### PAGE EXTRACT

_____

That "protection", in fact, just makes it more difficult for developers to create utilities which are strongly cross-platform.

Sorry, I'm not buying this at all. What you're trying to do is not useful; I'm sure that with access to the raw command like you can write a program that distinguishes between "*foo*" and *foo* but you won't be able to actually invoke your program with these arguments and maintain the distinction, except if you're calling it directly from the cmd shell. But try invoking it from powershell, or python, or node, or java, or cygwin/mingw/wsl bash. In all of these environments it will be be either super difficult or outright impossible to pass arguments like that to your program.

In the meantime, all windows software treats "*foo*" and *foo* as equivalent, because that's been the convention for the past 30 years. git add "*.md" does the same as git add *.md. dir "c:\*" and dir c:\* and dir "c:"\* and dir "c:""\*" all do exactly the same thing.

Single quotes (') are also a losing proposition: yourprogram.exe 'hello^fun"characters' will be mogrified; whether you or I agree with it, and whether we could've designed a system that deals with it properly (sure!) really doesn't matter.

_____

Entries on where items appear
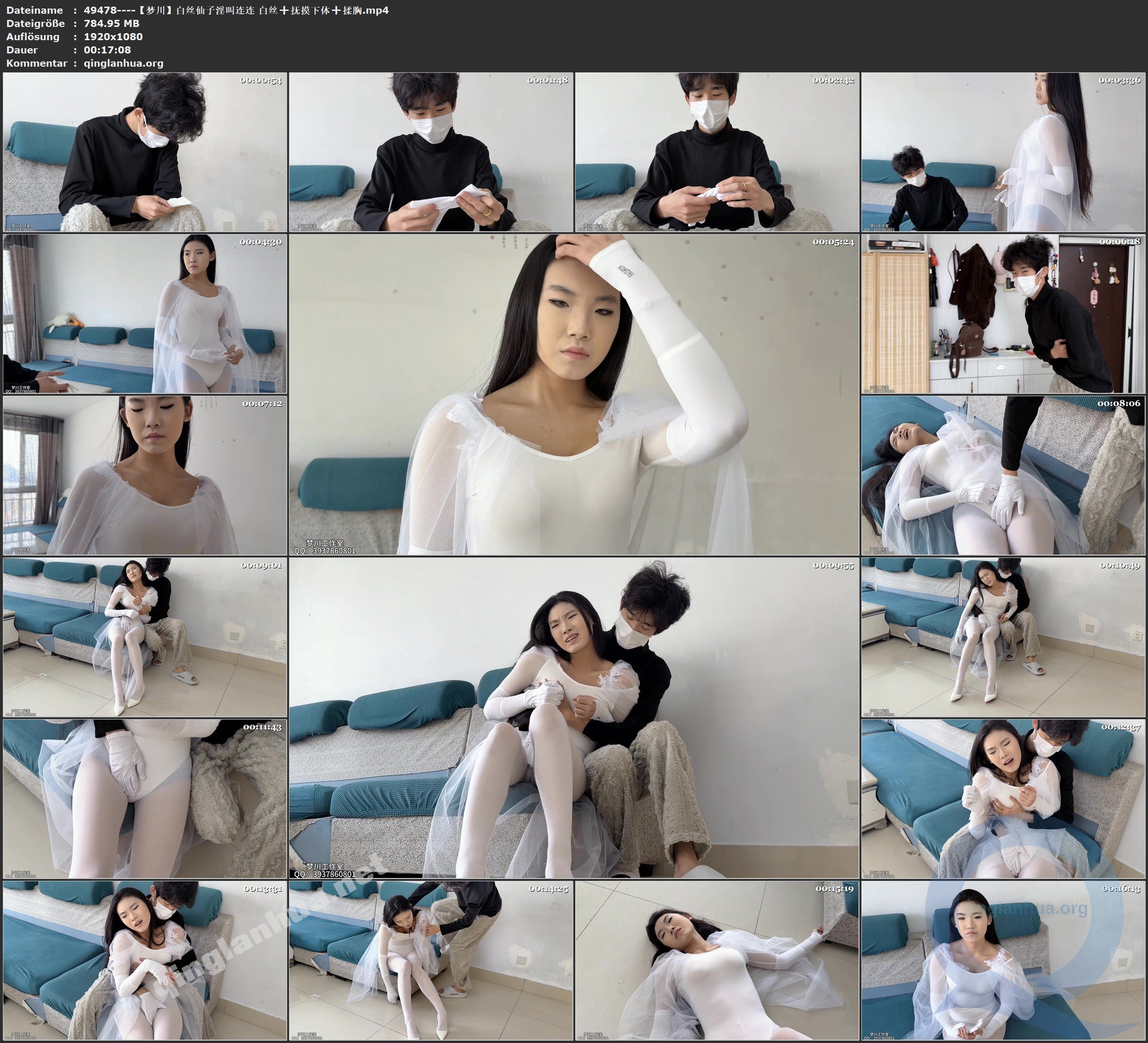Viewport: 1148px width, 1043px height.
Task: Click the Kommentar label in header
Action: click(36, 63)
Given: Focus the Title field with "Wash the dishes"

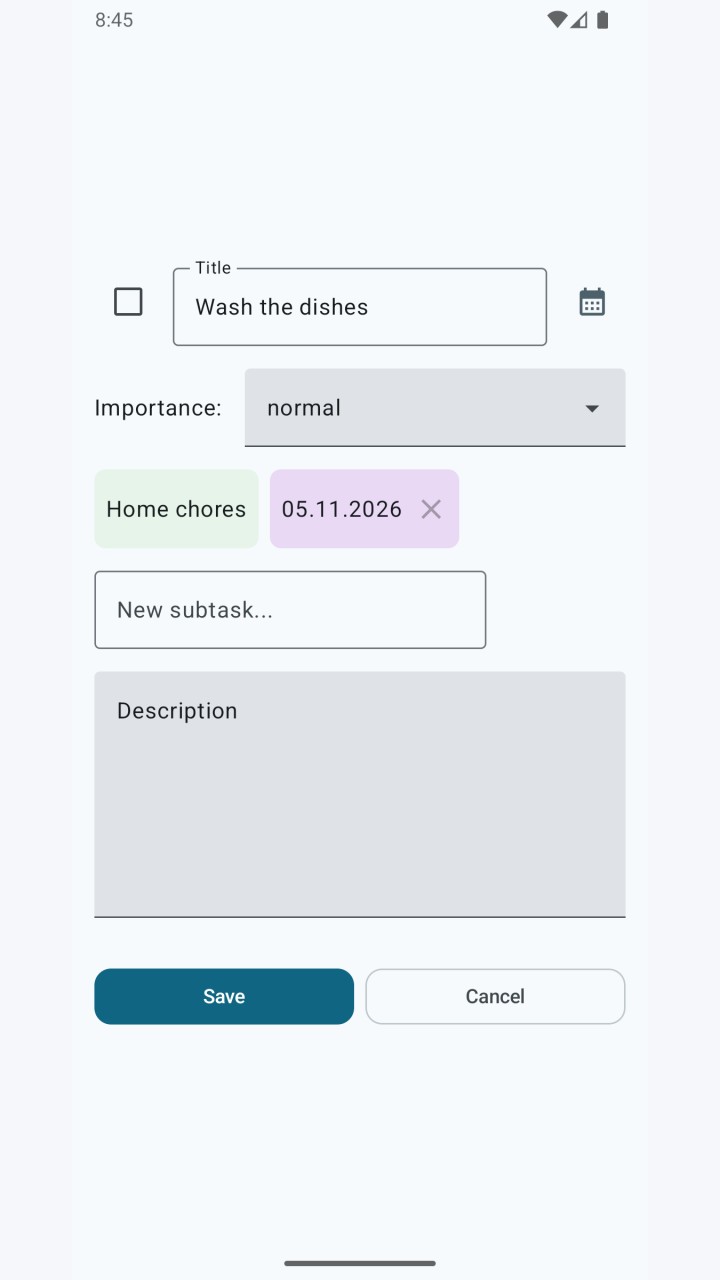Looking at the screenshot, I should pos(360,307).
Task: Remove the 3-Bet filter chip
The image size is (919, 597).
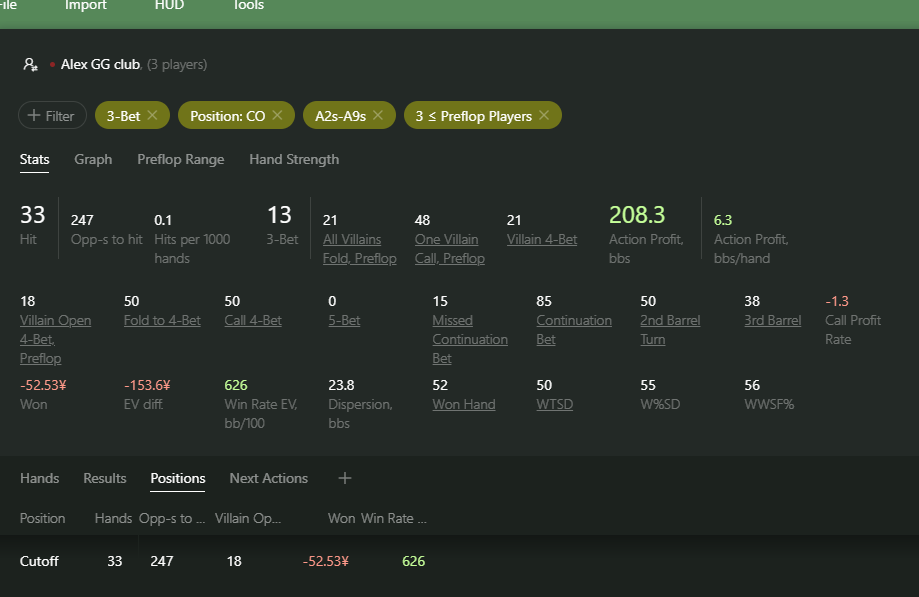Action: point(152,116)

_____

### REQUESTS
**A.** In the forum post, what does git add "*.md" do?
**B.** List every environment that the forum post names as one where passing such arguments to a program would be very difficult or impossible.
**C.** Translate this sentence from the forum post into Spanish: "Sorry, I'm not buying this at all."
You won't need the rows for any of this.

### ANSWERS BELOW
**A.** It does the same as git add *.md.

**B.**
- powershell
- python
- node
- java
- cygwin/mingw/wsl bash

**C.** Lo siento, no me lo creo en absoluto.